The record reflects that Patrick denied both to the court and a probation officer that he was aware that Edmond was a drug dealer. Additionally, he claimed not to know, until he arrived at Evans' residence and realized what was in the bag Edmond had given him, that he was delivering drugs to Evans. The district court found that Patrick was not truthful when he said that he had no knowledge of Edmond's and Evans' drug dealings. Given the evidence, the finding was not clearly erroneous. Further, Patrick elected to put the Government to its burden of proof by going to trial. His is not one of the "rare" situations identified in the guideline commentary where a defendant who goes to trial might be entitled to a reduction in his offense level. See U.S.S.G. Sec. 3E1.1, comment. (n.2). The finding that Patrick was not entitled to the reduction was not clearly erroneous.
Edmond contends that the district court incorrectly assigned him a criminal history category of four. He maintains that the court should not have counted a 1989 offense which occurred in Summers County, West Virginia.
Edmond's presentence report reflects that on October 11, 1989, he pled no contest to having a loaded gun in a vehicle and was fined. Under U.S.S.G. Sec. 4A1.1(c), he was assigned one criminal history point for this offense. No written objection was made; however, at sentencing, Edmond orally objected. He contended that at a prior proceeding before the same district judge, she had not included this conviction when calculating his criminal history.

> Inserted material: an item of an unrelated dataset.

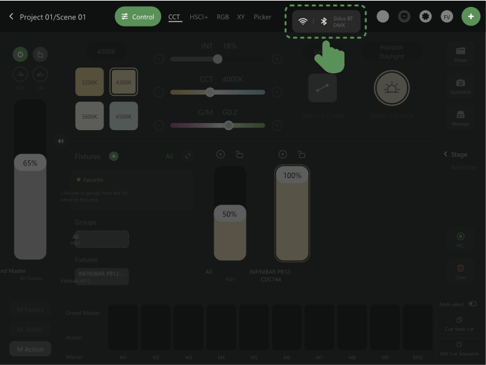
Task: Open the Quickshot camera icon
Action: click(460, 86)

The district judge responded that she did not recall this incident.
Edmond gave no specifics about the court's alleged previous refusal to assess one point for the conviction. He did not demonstrate that the prior conviction had been ruled invalid or that it was obtained in violation of his right to counsel. The conviction was therefore properly counted when his criminal history category was calculated. See Custis v. United States, 114 S.Ct. 1732 (1994).
We accordingly affirm both the convictions and sentences. As our review of the materials before us reveals that it would not significantly aid the decisional process, we dispense with oral argument.